#### Goals
(1) Answer these questions about the invoice discussion, one line each:
(a) How is the Extended Cost worked out?
(b) Which function does the invoice discussion suggest using to refer to the table of dinosaur costs?
(c) How many column sets for tamed animals were created in all?
(2) Carry on the invoice discussion with a few sentences that pick up right after its final sentence.

##### Document segment #####

A typical invoice from a seller has columns

Quantity, Item, Cost per item, Extended Cost


Where Extended Cost is Cost per item * Quantity.

At the bottom, the Total Cost is the sum of all the Extended Costs.

So even if an item is repeated on different lines of the invoice, the total cost will be accurate.
Is that the "repetition" that is giving you problems?

Or are you having trouble describing each of the variations of Level, Gender and Type of dinosaur.

It may be best to treat each of those possibilities separately and create a list of all the possible dinosaurs and each cost.
Rather than calculating the "Cost per Item" on each line of the invoice, just use VLOOKUP to refer to that table.
 
Upvote 0
I'm having trouble solving for the variations of level and gender of the same dinosaur. I have a table with each dinosaur having its own row and the columns are the prices of eggs, kibble, and tamed. In order to accommodate more than one dinosaur of the same race but different level and gender, I'd have to have another row of the same dinosaur but different tamed cost. To try and fix that, I've created a total of 5 column sets for tamed animals. The idea was that the first column set (the set being two columns with a buy price and sell price but that's not relevant, just so you know why I refer to it as a column set) would have the price of the first listed dionsaur, the second would have the price of the first repeated dinosaur, and the third would have the price for the second repeated dinosaur, up to a total of 5.

##### Supplied information #####

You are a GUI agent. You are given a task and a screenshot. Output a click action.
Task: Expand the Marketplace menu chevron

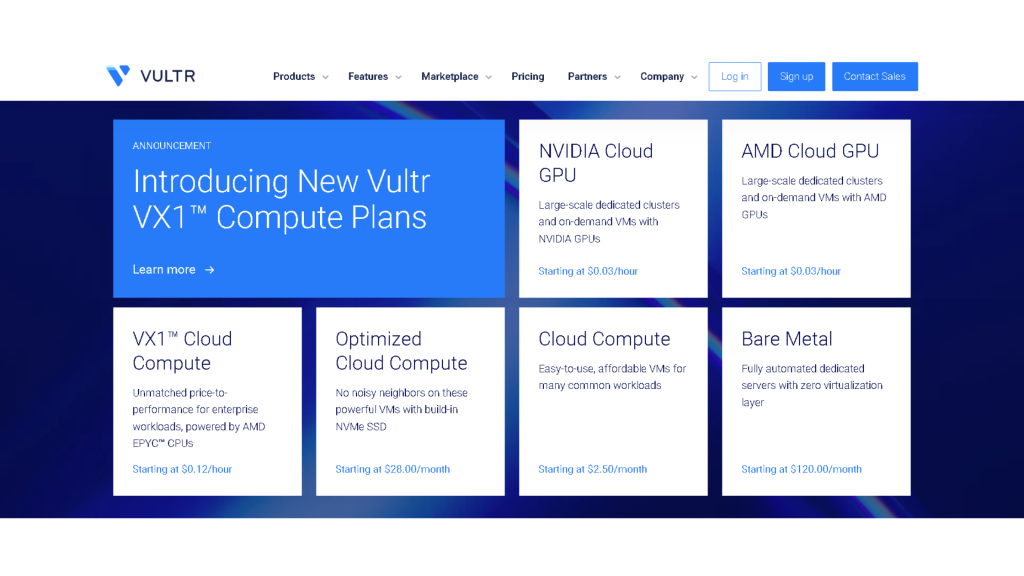[488, 77]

#####

#### Answers to each task
(1)
(a) Cost per item multiplied by Quantity.
(b) VLOOKUP.
(c) A total of 5.

(2)
Making a large table of all the possibilities is unrealistic because the levels can break 200 (thus I'd have to accomodate 1-200+ levels) and the gender would double that amount.

I've found twice now that part of the issue is that the MATCH function cannot match based on multiple criteria; it only matches to the one thing you put in the first spot. I don't know how to work around that.